Euphoria – Saison 2 : Do you feel the chaos ?

Série qui avait fait office d’électrochoc lors de sa diffusion en 2019, portrait stylisé et bourré d’émotions d’une génération d’adolescents en quête de sens et en manque de repères dans un monde n’ayant rien à leur offrir, Euphoria avait su capter avec justesse une certaine idée de la jeunesse actuelle. Nous attendions donc avec impatience la deuxième saison en nous demandant quel nouveau chaos elle allait bien pouvoir mettre en scène. La pandémie ayant gâché les plans de tout le monde, nous avons dû nous contenter de deux épisodes spéciaux en décembre 2020 et en janvier 2021. Deux épisodes produits et réalisés dans le temps fort de la pandémie et qui faisaient office de respiration bienvenue en se concentrant sur Rue et Jules avec énormément de dialogues. Une parenthèse assez calme qui ne nous préparait en rien au nouveau chaos que cette nouvelle saison, disponible sur OCS et achevée le 27 février dernier, allait causer.

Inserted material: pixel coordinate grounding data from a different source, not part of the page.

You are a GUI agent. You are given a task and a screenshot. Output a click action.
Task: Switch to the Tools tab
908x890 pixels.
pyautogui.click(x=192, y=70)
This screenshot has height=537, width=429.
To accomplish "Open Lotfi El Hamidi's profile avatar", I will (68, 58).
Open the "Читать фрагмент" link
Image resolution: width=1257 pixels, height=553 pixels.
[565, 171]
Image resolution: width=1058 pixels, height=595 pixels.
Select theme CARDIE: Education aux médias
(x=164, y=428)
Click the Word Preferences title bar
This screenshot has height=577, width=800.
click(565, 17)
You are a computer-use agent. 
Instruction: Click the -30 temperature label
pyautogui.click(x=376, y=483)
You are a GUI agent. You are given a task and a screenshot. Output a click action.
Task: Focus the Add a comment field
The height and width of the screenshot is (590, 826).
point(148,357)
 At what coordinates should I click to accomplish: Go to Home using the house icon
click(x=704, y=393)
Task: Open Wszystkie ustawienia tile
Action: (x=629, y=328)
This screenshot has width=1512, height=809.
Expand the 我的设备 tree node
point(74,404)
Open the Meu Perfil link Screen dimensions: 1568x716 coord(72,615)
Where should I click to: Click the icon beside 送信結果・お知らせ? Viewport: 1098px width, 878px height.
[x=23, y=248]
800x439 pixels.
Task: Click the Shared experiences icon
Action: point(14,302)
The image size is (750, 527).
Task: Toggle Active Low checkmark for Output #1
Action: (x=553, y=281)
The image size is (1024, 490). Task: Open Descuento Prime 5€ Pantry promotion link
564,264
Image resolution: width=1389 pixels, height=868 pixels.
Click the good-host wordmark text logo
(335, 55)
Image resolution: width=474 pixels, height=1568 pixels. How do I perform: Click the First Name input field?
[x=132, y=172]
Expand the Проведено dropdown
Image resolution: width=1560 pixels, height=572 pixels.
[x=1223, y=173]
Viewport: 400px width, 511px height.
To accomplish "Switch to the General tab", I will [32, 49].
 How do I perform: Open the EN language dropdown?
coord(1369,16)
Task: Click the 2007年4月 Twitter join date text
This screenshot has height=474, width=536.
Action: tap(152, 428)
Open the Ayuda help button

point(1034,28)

Réalisée et écrite dans son intégralité par Sam Levinson, ces huit nouveaux épisodes composant la saison 2 se montrent d’une rare audace et poursuivent encore plus loin l’exploration commencée au début de la série. Seulement Levinson est loin d’être un cinéaste qui aime suivre les règles et il ne manque pas de casser les codes qu’il avait lui-même établi dans la première saison. Ainsi, alors que la narration en voix-off de Rue était omniprésente dans la première saison et que chaque épisode s’ouvrait par un retour sur le passé d’un personnage, tout vole ici en éclat. La narration de Rue se fait plus rare et si un épisode s’ouvre sur le passé de Cal, le père de Nate, permettant de mieux comprendre les tourments hantant le personnage, le reste de la saison abandonne très vite ces gimmicks auxquels nous avions été habitués. Il en résulte une narration en dents de scie, semblant obéir aux impulsions de Levinson et à ses envies du moment. Ainsi, McKay disparaît carrément du récit quand Kat se voit tristement reléguée à faire de la figuration, présente dans tous les épisodes mais très rarement au cœur d’une scène qui lui est entièrement dédiée. Même Jules, dont le très touchant épisode spécial avait cerné la belle complexité, est parfois mise de côté quand ce ne sont pas carrément des pans entiers de l’intrigue qui passent à la trappe. En contrepartie, on se réjouira de voir enfin Lexi (lumineuse Maude Apatow) passer de l’ombre à la lumière, osant sortir de l’ombre de sa sœur et nouant avec le dealer Fezco une relation remplie de tendresse.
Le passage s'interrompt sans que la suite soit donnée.